Over that period she also developed a style that branded the women's World Championship
tour with an image firmly independent of that of the men. "Lisa set the standard, and
everyone else took that as a role model and said that's how we want to be. We want to be
aggressive but still reflect a feminine attitude," world No. 7, Hawaiian Rochelle
Ballard told Pro Surfing's Hope Winsborough.
Aggressive femininity. It's an image Kahlua
evidently found fitting for their product for in 1997 the beverage company took on the
sponsorship of the women's World Championship Tour. Consequently, 1997 was the first year
in which a 2-tiered system - including the WCT which is limited to the Top 11, and the
Women's World Qualifying Series (WQS) - came into effect. The impact of this was
immediately felt, as, comments Jodi Young, "the level of performance on both tours
was markedly improved as a result of stiffer, more serious competition."
The nineties also happens to be the decade
in which Bali's surf scene has undergone some important developments, giving local gromets
more reason than ever to get serious about surfing. Firstly, it is only in the past ten
years that most of the international surf labels have set up shop here, thus broadening
budding Balinese talents' access to sponsorship deals. A second and related development is
the establishment of the annual Quiksilver Pro, the men's WCT event that lands the world's
top 44 in Bali before ferrying them to the G-Land surf camp on Bali's easternmost tip. And
thirdly, since 1989 the Quiksilver International Gromet Championship has been held at Kuta
Beach each May, furnishing the best of Bali's young surfers with the opportunity to
compete in an international event on their home break.
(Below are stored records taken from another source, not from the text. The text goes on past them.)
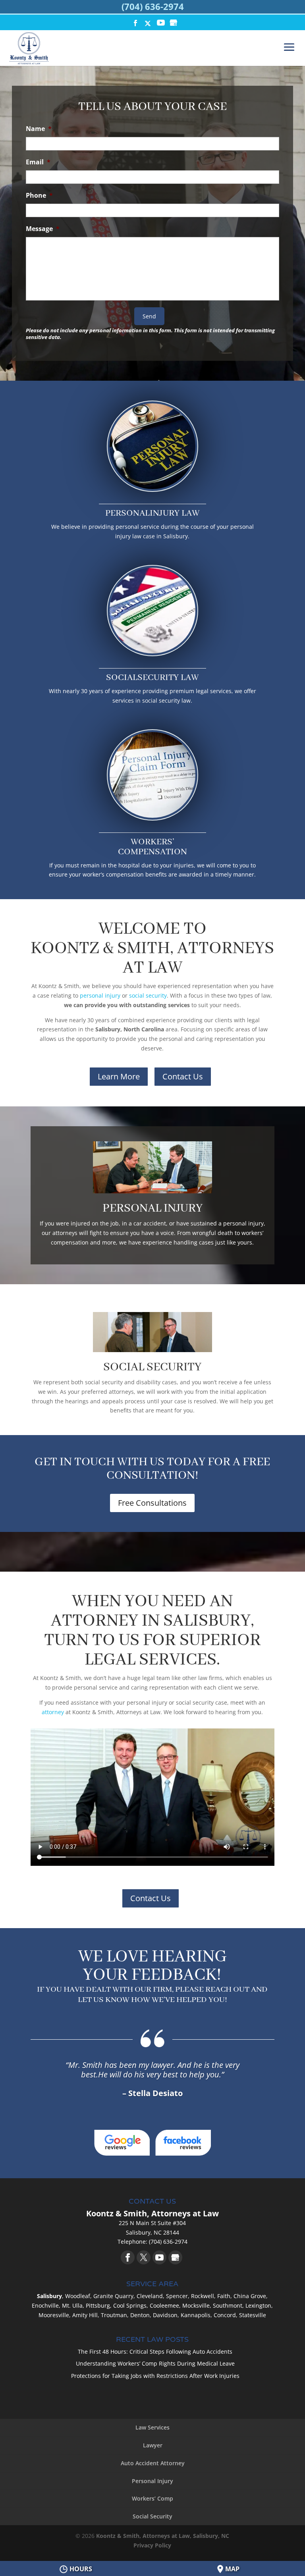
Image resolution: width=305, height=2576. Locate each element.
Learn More (119, 1076)
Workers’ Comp (152, 2498)
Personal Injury (152, 2481)
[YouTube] (161, 24)
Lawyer (152, 2445)
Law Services (152, 2427)
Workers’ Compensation (152, 846)
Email (38, 162)
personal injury (100, 995)
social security (148, 995)
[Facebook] (128, 2257)
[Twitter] (144, 2257)
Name (39, 129)
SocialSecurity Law (152, 677)
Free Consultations (152, 1502)
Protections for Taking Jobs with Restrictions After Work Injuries (155, 2375)
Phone (39, 195)
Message (43, 229)
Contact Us (182, 1076)
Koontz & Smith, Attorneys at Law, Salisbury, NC (162, 2535)
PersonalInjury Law (152, 513)
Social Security (152, 2516)
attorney (53, 1712)
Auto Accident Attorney (153, 2463)
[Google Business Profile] (175, 2257)
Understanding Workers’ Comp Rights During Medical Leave (155, 2363)
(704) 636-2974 (153, 6)
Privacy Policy (152, 2545)
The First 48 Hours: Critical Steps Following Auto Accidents (155, 2351)
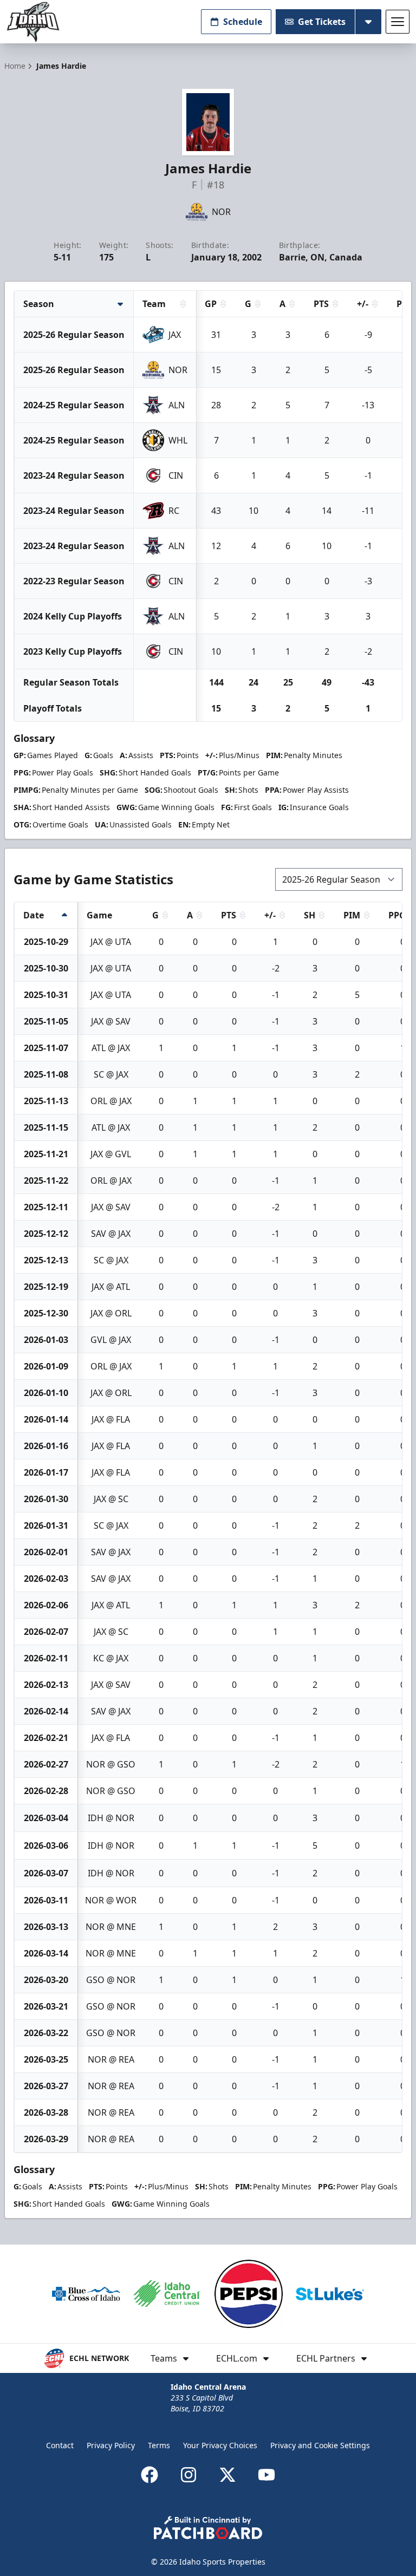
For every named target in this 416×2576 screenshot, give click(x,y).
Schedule (242, 22)
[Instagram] (188, 2475)
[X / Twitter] (227, 2475)
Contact (60, 2445)
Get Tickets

These developments, plus the
parallel rise of Rizal Tanjung on the WQS - proving that a gromethood at Kuta can serve as
a basis for surfing success - have worked to boost many local gromets' confidence and set
their sights on professional surfing careers.
Parallel developments in international
women's surfing on the one hand and the Bali surf scene on the other should, one would
assume, have spawned a healthy local surfer-girl sub-culture. Not so. I have been eager to
devote a 'Home Grown' story to a local gromet girl since beginning the column almost a
year ago. But to my enquiries always came the disappointing response: 'Balinese girls
don't surf!' - a point of view supported by the fact that the convening of the
International Gromet Championship at Kuta, whilst indeed urging many of the boys into
action, had failed to surface any local women boardriders. That is, until last May (1998)
when for the first time two local teens, who only several months previously had decided
that the gromet girl lifestyle was for them, took the plunge to become the first Balinese
girls to compete in the contest.
HALFWAY
Kuta Beach's esplanade is a broad, one-way
avenue that begins as it sweeps north around the Hard Rock Beach Club and runs for a
couple of kilometres before turning east again into Jalan Melasti. The half-way point on
this esplanade - hemmed on one side by a firm cement walkway that buffers the active
street from the shifting sands, and on the other by a series of luxury hotels - is marked
by a cluster of boys who, skin sun-blackened and hair sun-bleached, slump over their
planks in blissful exhaustion and gaze seaward where their mates bob, like the stiff
horses of a merry-go-round, beyond the break.